▶ [Your instructions] All of the entries below need repeating exactly, apart from their images.

▶ [Data for this task]
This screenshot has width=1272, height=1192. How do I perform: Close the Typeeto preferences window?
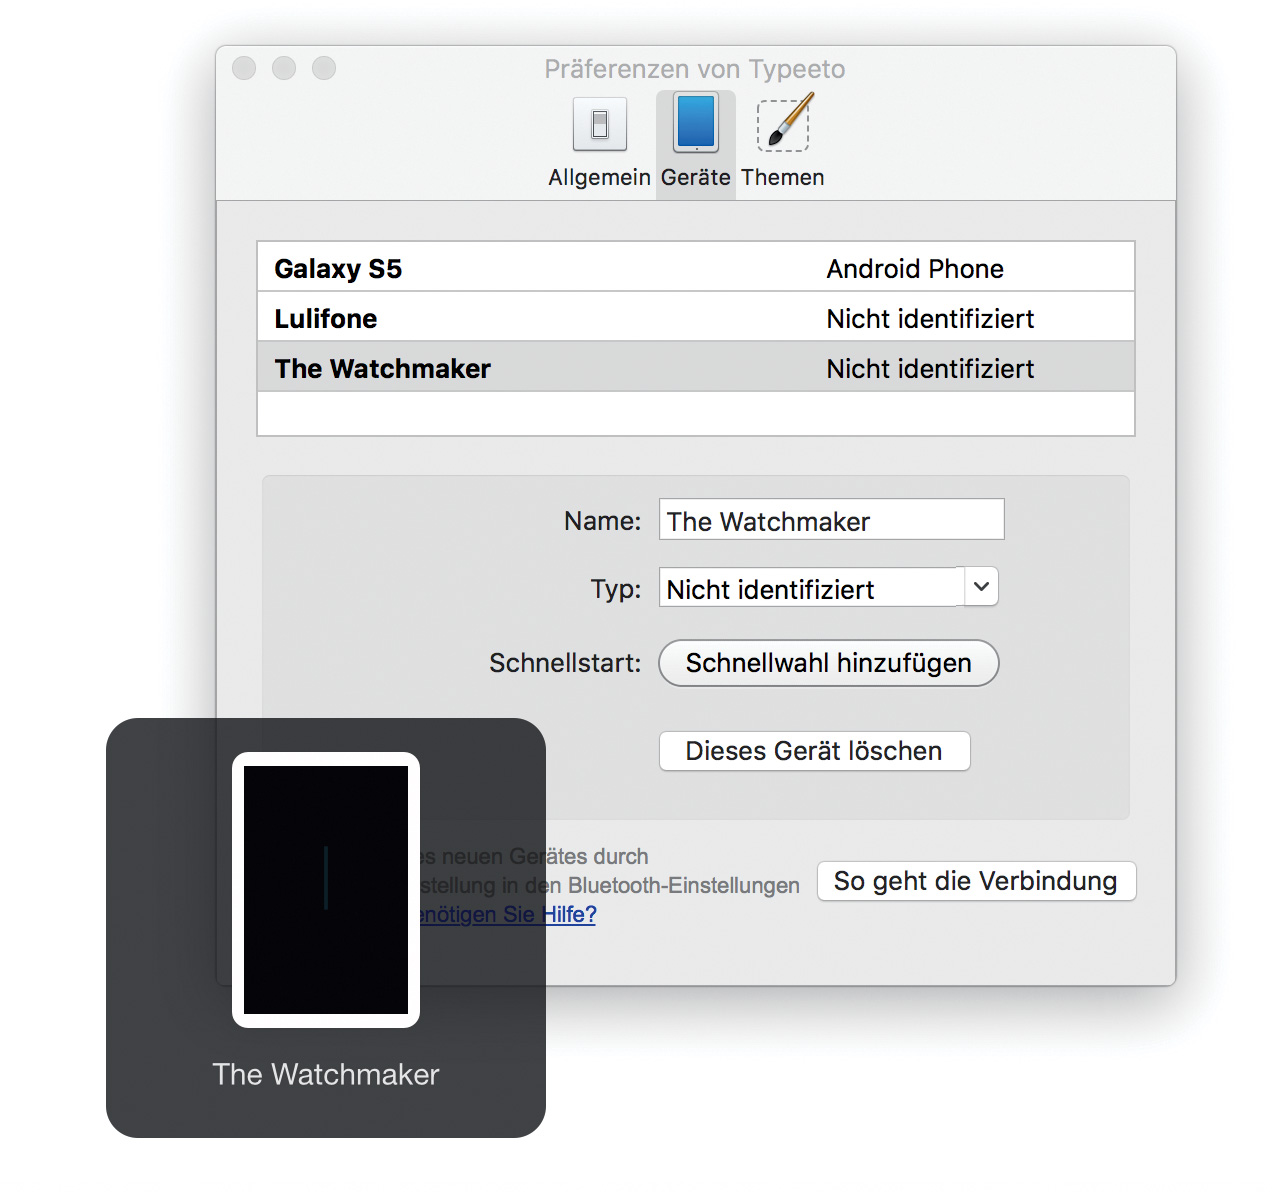(x=244, y=68)
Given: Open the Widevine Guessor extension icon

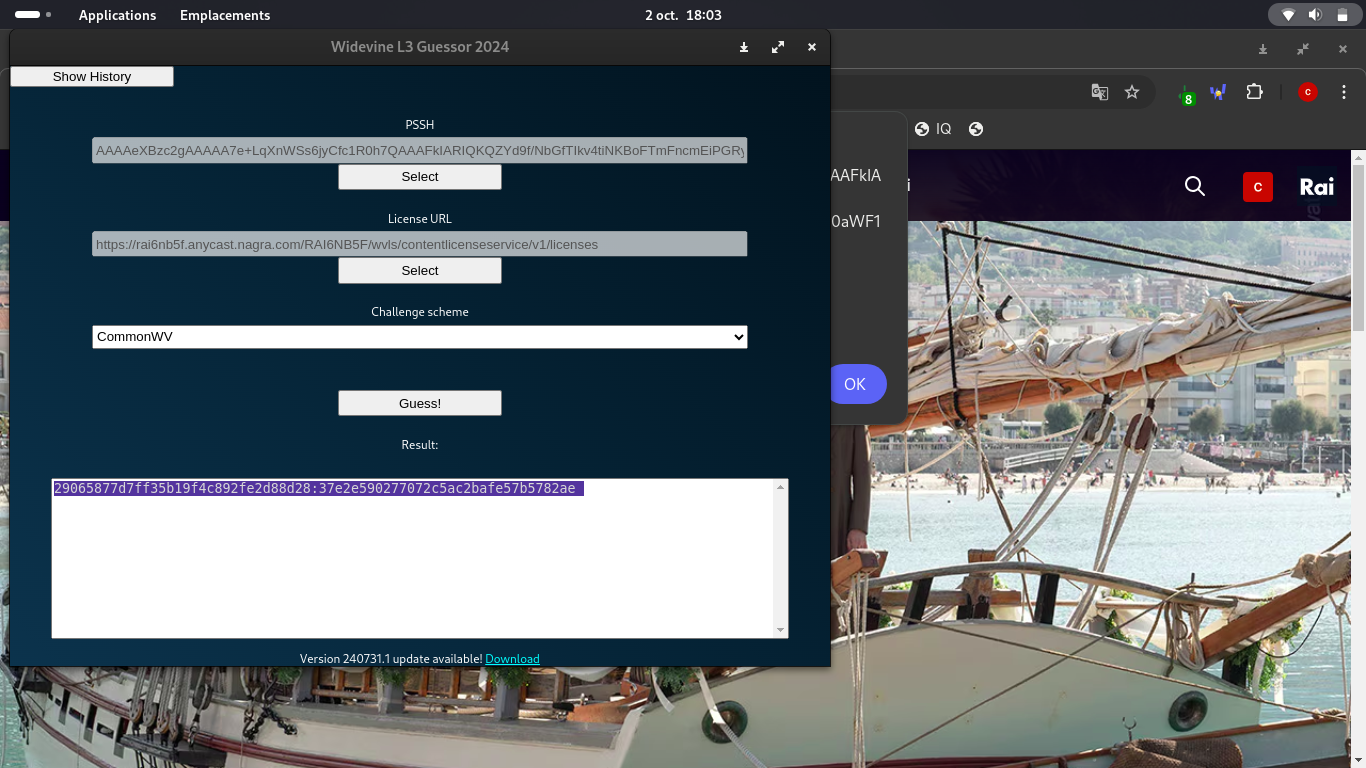Looking at the screenshot, I should click(x=1218, y=92).
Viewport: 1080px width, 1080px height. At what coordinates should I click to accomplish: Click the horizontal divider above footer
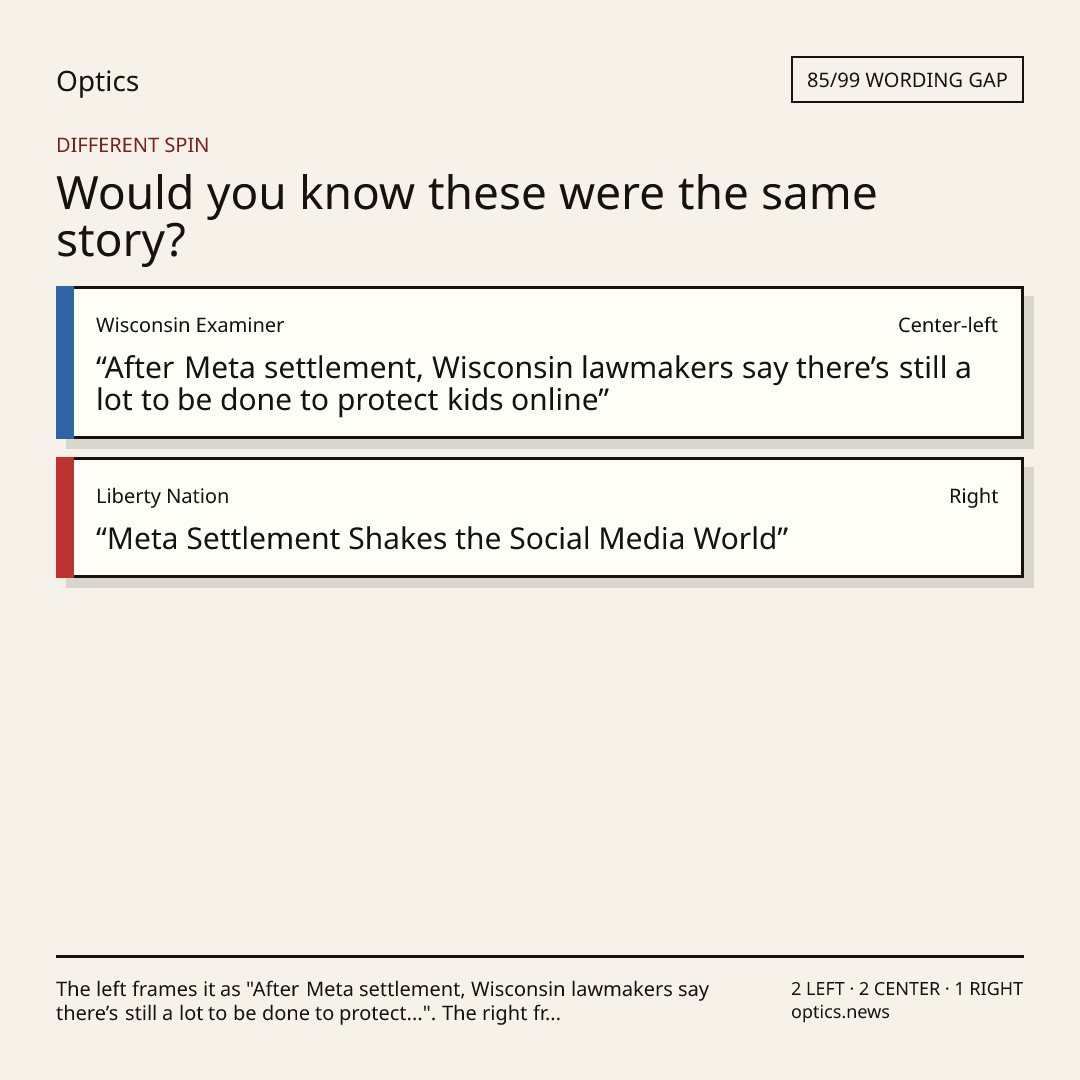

▶ [Output of the exercise]
This screenshot has width=1272, height=1192. How do I perform: Close the Typeeto preferences window?
(x=244, y=68)
Given: Open the Widevine Guessor extension icon

Looking at the screenshot, I should click(x=1218, y=92).
Viewport: 1080px width, 1080px height. At what coordinates should I click to accomplish: Click the horizontal divider above footer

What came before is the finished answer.